I will later do a fork to create a last 1.x.y release for Ubuntu 20.10.

CHANGES IN V2.0.0

	- driverless: Added "--std-ipp-uris" command line option to
	  show listed URIs in standard hostname-based form (not the
	  CUPS DNS-SD-service-name-based form. Only for manual call of
	  the utility, for debugging purposes (Pull request #277).
	- libfontembed: Removed assert() calls which cause crashes
	  when unsupported emoji fonts are installed (Issue #254, Pull
	  request #276).
	- driverless: Added support for IPPS (use "ipps://..." URIs if
	  possible, Issue #251, Pull request #270, #273).
	- libcupsfilters, pdftops: Moved core functionality of pdftops
	  into the pdftops() filter function.
	- libcupsfilters, bannertopdf, gstoraster, pdftops: Moved
	  common PDF/QPDF functions (pdf.cxx/pdf.h) into
	  libcupsfilters.
	- libcupsfilters, bannertopdf, sys5ippprinter, texttotext,
	  pdftops: Moved portability implementations (getline.c,
	  strcasestr.c) into libcupsfilters.
	- libcupsfilters, pstops: Added filterCUPSWrapper()
	  convenience function to easily create a classic CUPS filter
	  from a filter function.
	- gstoraster, gstopdf: When converting PostScript to PDF use
	  the "pdfwrite" output device with "-dPDFSETTINGS=/default"
	  instead of with "-dPDFSETTINGS=/printer". This reproduces
	  bitmaps in the PostScript file with their original image
	  quality (Issue #272).
	- pdftops: Replaced the external program call of CUPS' pstops
	  filter by the pstops() filter function of libcupsfilters.
	- lincupsfilters: Added the filter functions concept and added
	  CUPS' pstops filter as the first working model of a filter
	  function. All filters will get converted into filter
	  functions to make it easier to use them in Printer
	  Applications.
	- cups-browsed: Limit log file size and add backup file for
	  previous log entries. Introduced the configuration option
	  DebugLogFileSize in cups-browsed.conf to set the actual
	  limit in kilobytes or 0 to get the old behavior of an
	  unlimited size for the log file (Issue #260, Pull request
	  #267).
	- gstoraster, gstopdf: Do not apply margins when output format
	  is PDF, as then we convert an incoming PostScript file to
	  PDF (pre-pdftopdf) and do not prepare the pages for the
	  printer (post-pdftopdf, Issue #250).
	- cups-browsed: Do not write any log messages directly to
	  stderr, there were some concerning timeouts on queue
	  creation (Issue #260).
	- Build system: Fix cross-compilation without DejaVu test font
	  in configure.ac (Issue #262, Pull request #263).
	- libcupsfilters, libppd: Respect the fact that PPD keywords
	  are case-sensitive when adding "*cupsManualCopies: True" in
	  PPD file (Issue #242).

IPP-over-USB: ippusbxd and ipp-usb

With ipp-usb making it into the major Linux distributions, ippusbxd will get more and more deprecated, probably only the Chrome OS team will hang on it. Hints on how to solve the problems of ippusbxd are discussed in Issue #15.

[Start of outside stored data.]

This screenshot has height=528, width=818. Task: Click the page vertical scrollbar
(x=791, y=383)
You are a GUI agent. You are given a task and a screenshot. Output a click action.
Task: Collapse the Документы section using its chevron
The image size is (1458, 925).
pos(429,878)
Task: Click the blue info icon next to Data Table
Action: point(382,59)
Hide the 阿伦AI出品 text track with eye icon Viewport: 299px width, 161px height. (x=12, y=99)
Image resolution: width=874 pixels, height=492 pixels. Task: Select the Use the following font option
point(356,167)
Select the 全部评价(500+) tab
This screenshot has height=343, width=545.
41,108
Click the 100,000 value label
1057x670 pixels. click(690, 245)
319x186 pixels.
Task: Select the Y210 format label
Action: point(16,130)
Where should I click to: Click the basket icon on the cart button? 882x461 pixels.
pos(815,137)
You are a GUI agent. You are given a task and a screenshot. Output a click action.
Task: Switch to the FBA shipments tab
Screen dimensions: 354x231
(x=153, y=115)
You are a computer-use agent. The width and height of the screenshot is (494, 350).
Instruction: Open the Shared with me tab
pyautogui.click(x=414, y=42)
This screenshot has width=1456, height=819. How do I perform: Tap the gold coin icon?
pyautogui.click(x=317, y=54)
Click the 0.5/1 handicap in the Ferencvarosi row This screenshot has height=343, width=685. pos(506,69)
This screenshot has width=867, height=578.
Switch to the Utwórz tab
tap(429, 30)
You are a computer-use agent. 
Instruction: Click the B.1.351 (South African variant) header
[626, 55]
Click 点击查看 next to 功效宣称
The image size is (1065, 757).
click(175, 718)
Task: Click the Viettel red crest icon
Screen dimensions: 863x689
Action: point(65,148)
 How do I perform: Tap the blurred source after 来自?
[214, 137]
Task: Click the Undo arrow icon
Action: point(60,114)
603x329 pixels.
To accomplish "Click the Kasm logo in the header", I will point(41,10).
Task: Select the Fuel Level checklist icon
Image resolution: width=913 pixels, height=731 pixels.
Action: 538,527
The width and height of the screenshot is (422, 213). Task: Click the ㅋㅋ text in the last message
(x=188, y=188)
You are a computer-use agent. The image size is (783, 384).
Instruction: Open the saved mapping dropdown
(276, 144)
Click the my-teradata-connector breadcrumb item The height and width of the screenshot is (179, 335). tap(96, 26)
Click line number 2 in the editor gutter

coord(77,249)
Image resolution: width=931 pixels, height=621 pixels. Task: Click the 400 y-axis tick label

Update: The Chrome OS developers also have written a replacement for ippusbxd, ippusb_bridge, in Rust, implementing only a subset of ipp-usb but enough for the needs of Chrome OS. This means that we can deprecate ippusbxd for now. This will not mean that we remove ippusbxd’s repository, you can play with the code and contribute fixes, but we will not put effort in it like GSoC projects for example. Thanks to Alexander Pevzner for the hint.

ipp-usb is more and more recognized as the better, more reliable implementation of IPP-over-USB. Thanks to Alexander Pevzner for this great tool.

During the last month only a few bug fixes got committed.